▶ Entries shown:

---*---

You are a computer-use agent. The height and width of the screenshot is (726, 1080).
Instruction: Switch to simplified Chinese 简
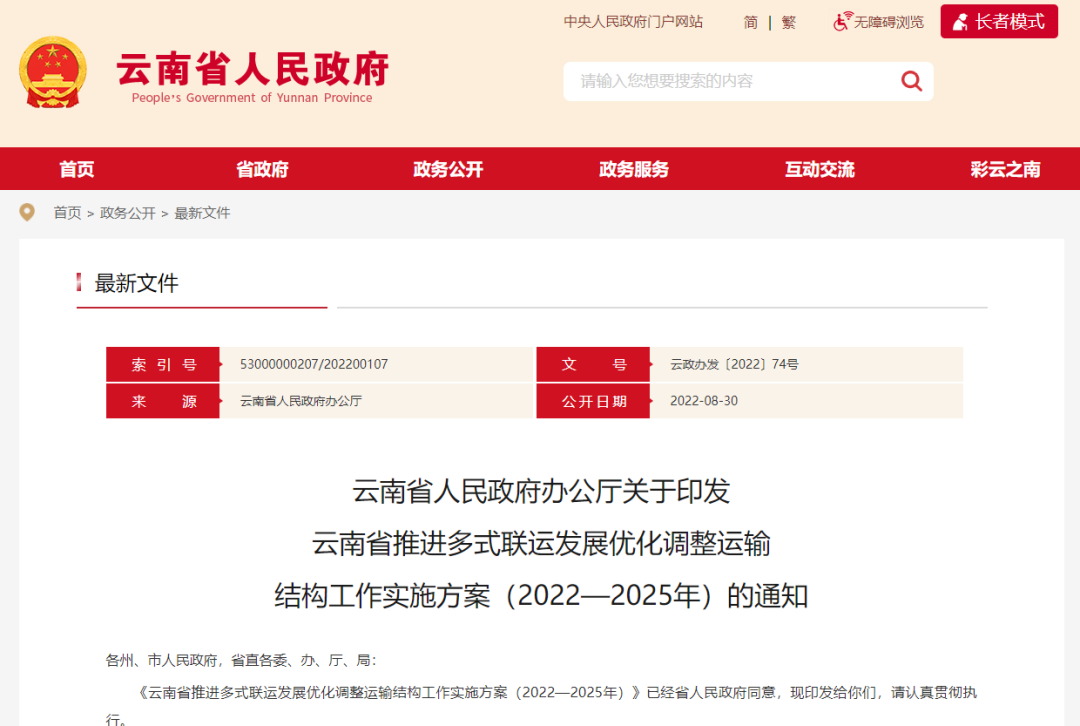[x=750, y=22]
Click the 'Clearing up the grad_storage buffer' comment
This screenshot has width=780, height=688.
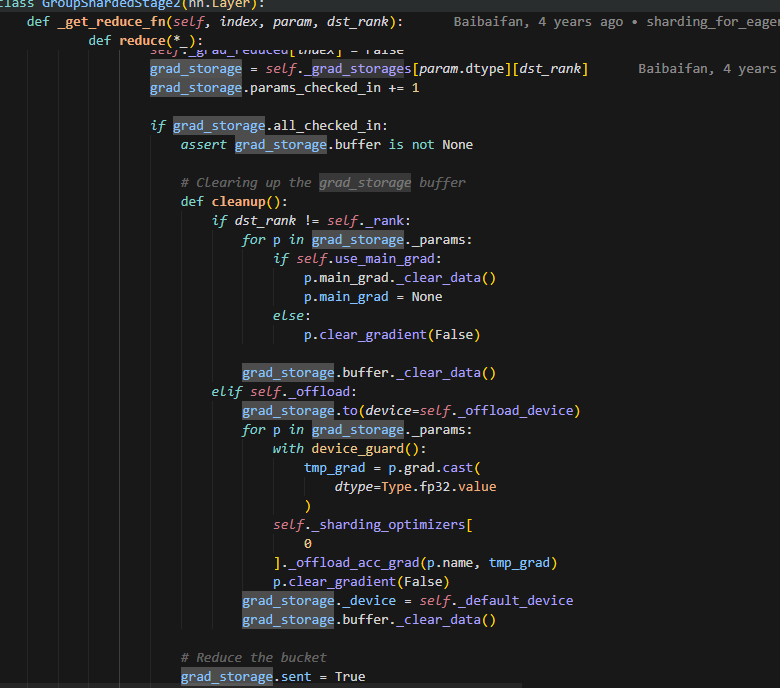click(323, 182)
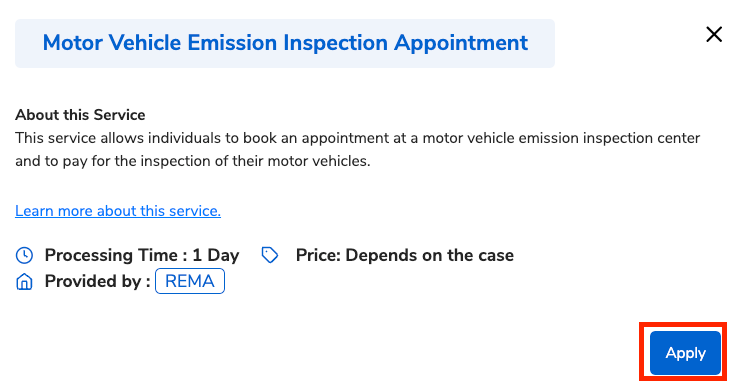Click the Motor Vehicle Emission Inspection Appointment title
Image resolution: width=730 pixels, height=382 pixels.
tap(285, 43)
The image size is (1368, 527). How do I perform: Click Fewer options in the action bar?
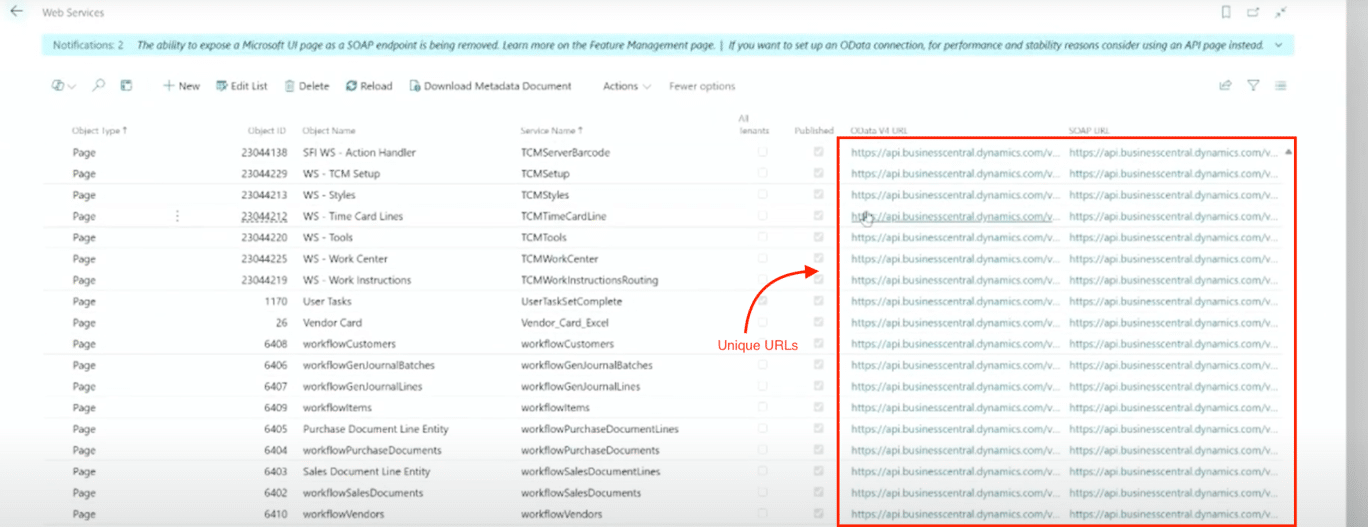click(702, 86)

---*---

Reproduce the data above word for word, but leave the images out.

▶ Expected output:
You are a computer-use agent. The height and width of the screenshot is (726, 1080).
Instruction: Switch to simplified Chinese 简
[x=750, y=22]
Click the 'Clearing up the grad_storage buffer' comment
This screenshot has width=780, height=688.
click(323, 182)
Click the Motor Vehicle Emission Inspection Appointment title
Image resolution: width=730 pixels, height=382 pixels.
tap(285, 43)
The image size is (1368, 527). How do I perform: Click Fewer options in the action bar?
click(702, 86)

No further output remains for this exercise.